The NCBI homepage gives links to all of these databases: http://www.ncbi.nlm.nih.gov/ with the full site map on: http://www.ncbi.nlm.nih.gov/Sitemap/index.html. 
NCBI has held each of the draft versions of the human sequence since 1990 and now contains the reference sequence completed in April 2003. This consists of 2.9 billion bases (99% coverage of gene-containing DNA) with an error rate of 1 in 10,000 bases. dbSNP is regularly updated in synchrony with genome rebuilds ensuring the highest quality of scrutiny. 

There is an extensive pdf-based user handbook that can be downloaded by chapter: http://www.ncbi.nlm.nih.gov/books/bv.fcgi?call=bv.View..ShowTOC&rid=handbook.TOC&depth=2.

NCBI uses a standardised query system for the major databases it hosts termed Entrez: http://www.ncbi.nlm.nih.gov/Entrez/
This system provides a unified approach to constructing queries and integrates data from several sources in the information returned from a query, principally through the use of cross-referenced hyperlinks. It provides the easiest way to collect SNPs with particular characteristics in common such as type of substitution or minimum allele frequency. Users familiar with PubMed queries can use exactly the same rules and syntax for constructing searches.

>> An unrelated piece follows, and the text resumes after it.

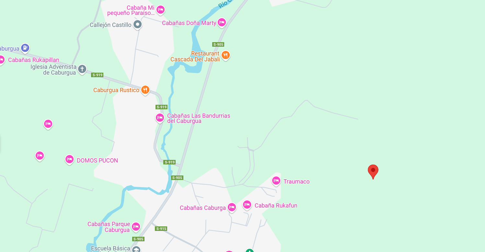Open the Cabañas Rukapillan text label
Image resolution: width=485 pixels, height=252 pixels.
(34, 60)
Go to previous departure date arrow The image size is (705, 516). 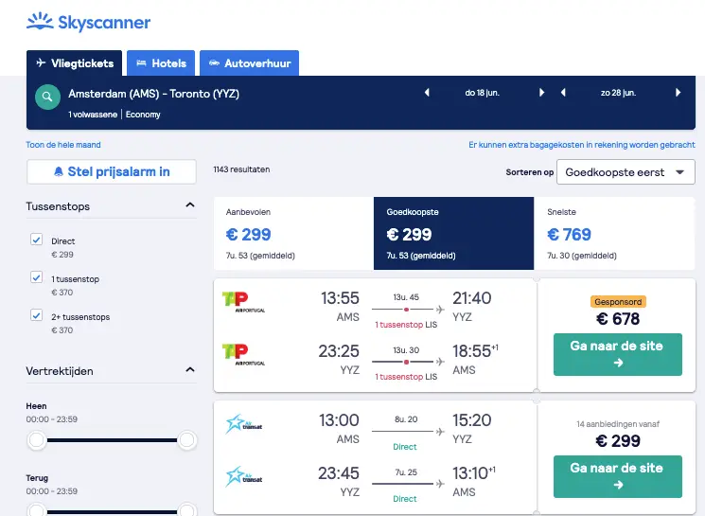pos(427,93)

Entrez gene was added to Entrez SNP and the other 12 searchable databases in December 2003. There is a global search engine for querying all 14 data sets at once.
 


The SNP Consortium http://snp.cshl.org/

This database is run by Cold Spring Harbor Laboratory on behalf of a private/public partnership of 17 organisations forming The SNP Consortium (TSC). It currently comprises 1.8 million loci all of which are listed in dbSNP – both databases are fully cross referenced but The SNP Consortium uses a different locus ID number prefixed with the letters TSC. This database actively collates SNPs in the public domain with the highest levels of validation, normally in samples from African, European and Asian populations.

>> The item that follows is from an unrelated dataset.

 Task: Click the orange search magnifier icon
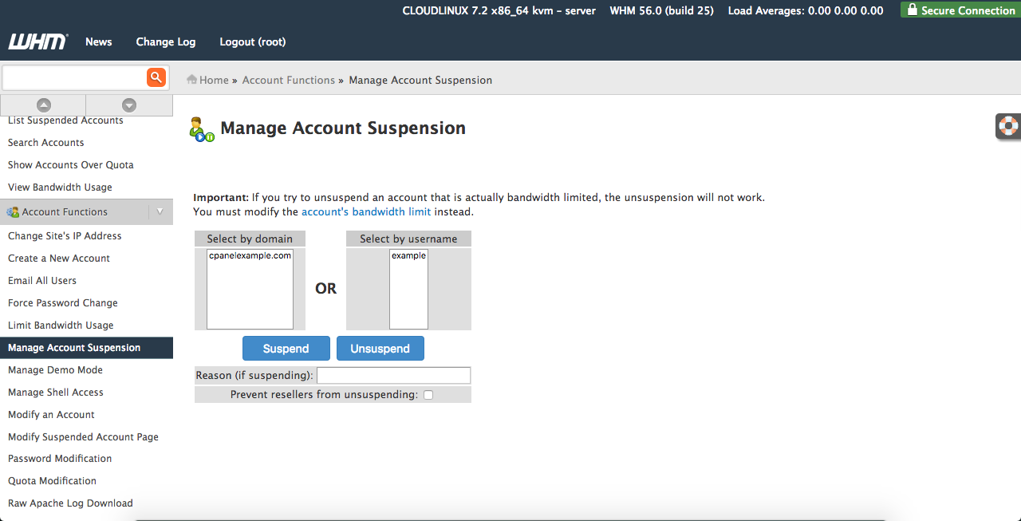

Applied Biosystems Assays-on-Demand Database at MyScience

http://myscience.appliedbiosystems.com/cdsEntry/Form/assay_search_basic.jsp

 This database is a subset of 96,000 SNPs taken from the Celera Discovery System (CDS) subscription genome database (http://www.celeradiscoverysystem.com/) currently comprising 4.1 million markers discovered from the private HGMP initiative. SNPs in this database have been selected specifically to provide a gene-centric SNP linkage map as part of the assay design service for the ABI Taqman system. The database can be freely accessed and queried with several search criteria within the limitations of the scope of the data provided. However the more detailed information necessary for developing genotyping assays, such as flanking sequence, requires a CDS subscription.


Ensembl http://www.ensembl.org/Homo_sapiens/

A genome database and browser run by EBI and The Sanger Centre. It parallels the NCBI content with a similar search system and graphical browser. The Sanger Centre website provides an alternative BLAST site (http://www.sanger.ac.uk/cgi-bin/blast/submitblast/hgp
and sequence alignment tool: SSAHA (
http://www.sanger.ac.uk/Software/analysis/SSAHA/).

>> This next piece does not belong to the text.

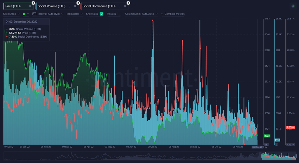Click the interval icon beside Interval: Auto (12h)
Image resolution: width=299 pixels, height=163 pixels.
coord(34,14)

HGVBase (formerly HGBase) http://hgvbase.cgb.ki.se/

Comprises 2.86 million human genome variants including SNPs DIPs (deletion/insertion polymorphisms) and STRs. Lists low frequency variants and new mutations plus about 40% of dbSNP loci re-curated for HGVBase. In addition this site provides a very useful listing of 45 online SNP-related databases. (http://hgvbase.cgb.ki.se/cgi-bin/main.pl?page=databases_.htm).


Chris Phillips 18.02.2004